Interestingly, says the study, these very different projects show roughly the same COS at a level that provides for highly viable competition into East Asian markets.
Earning "hurdle rate"
According to the study, a new trade is viable if its ex-ship price or realization meets or exceeds its COS because then the project will earn at least its hurdle rate.
Of course, says the study, other considerations affect the commitment of a new trade. Under a conservative oil price outlook, in Asia-Pacific markets:
- Five expansion and greenfield projects in Southeast Asia, offering more than 30 million tpy, are economically viable for sales to East Asian buyers under current LNG pricing structures. Middle East expansion projects are viable as well.

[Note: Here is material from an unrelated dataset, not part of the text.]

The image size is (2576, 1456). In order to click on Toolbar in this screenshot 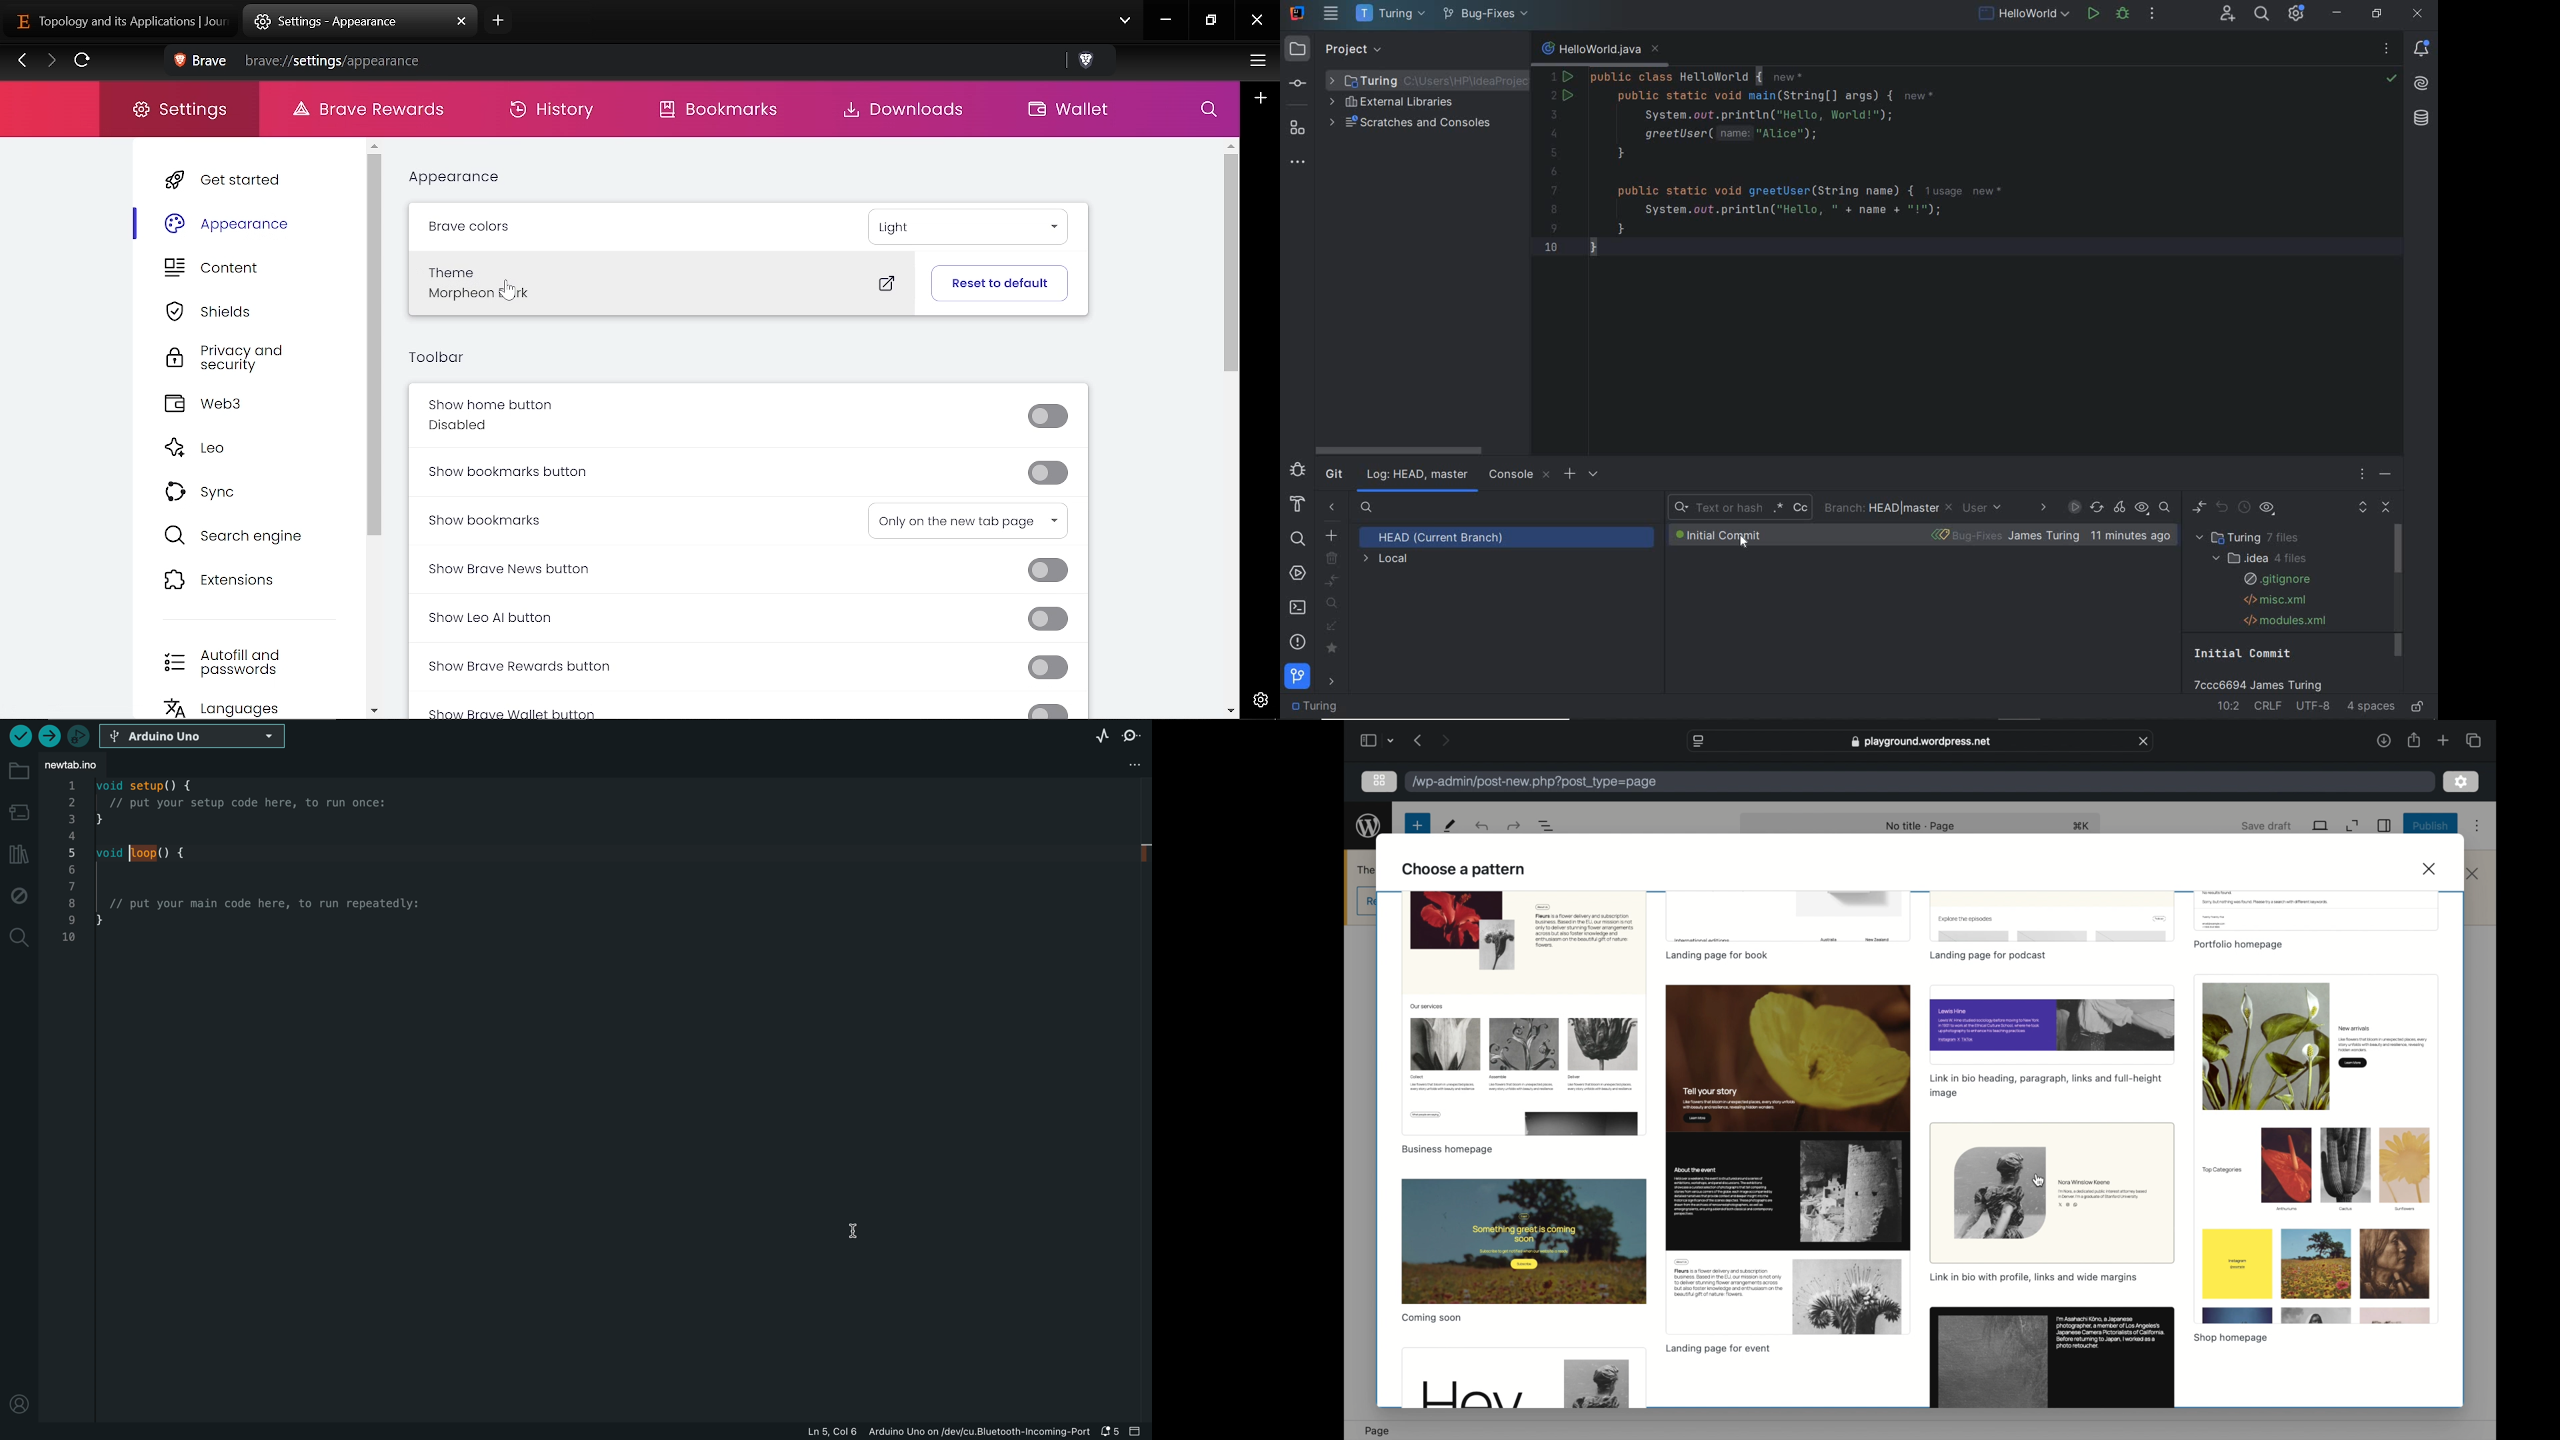, I will do `click(441, 357)`.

Fig. 3 indicates the relationships of ex-ship project COS to anticipated LNG market price for these and more costly projects.
- Projects that commit to sales in the next couple of years will take 3-4 years to construct and a subsequent period to reach plateau volume. The study estimates that uncovered LNG demand in East Asia (current buyers plus China) by about 2007 is approximately 21 million tpy.
Thus East Asian LNG markets see potential supply from Southeast Asian sources exceeding demand in this period.
- If Indian buyers will pay ex-ship prices matching those in current ex-ship LNG sales, Southeast Asian export projects can viably trade to India.
- Middle East expansion projects have FOB COS significantly lower than most Southeast Asian projects, due to expansion economies and gas liquids endowment.
Potentially large LNG demand in India could absorb much of planned Middle East expansion capacity and some Southeast Asian supplies as well. Depending on the volume of Indian purchases, however, aggressive pricing by Middle East projects could control Indian markets and penetrate East Asian markets.
As Fig. 3 shows, projects differ in the composition of the COS due to differences in facility requirement (especially in the upstream), cost of construction, gas quality and condensate endowment, and sovereign take and business structure. Detailed breakout of projects' COS by segment and outlay quantify these differences.
In the Atlantic market (Fig. 4), gas and LNG prices are lower than in the Pacific.
- Expansion sales from Nigeria and Trinidad can trade quite profitably at prospective prices set in current European and US gas markets and are competitive in new Latin American markets.
- Greenfield Atlantic projects and Middle East supplies will be challenged to meet prices in these markets.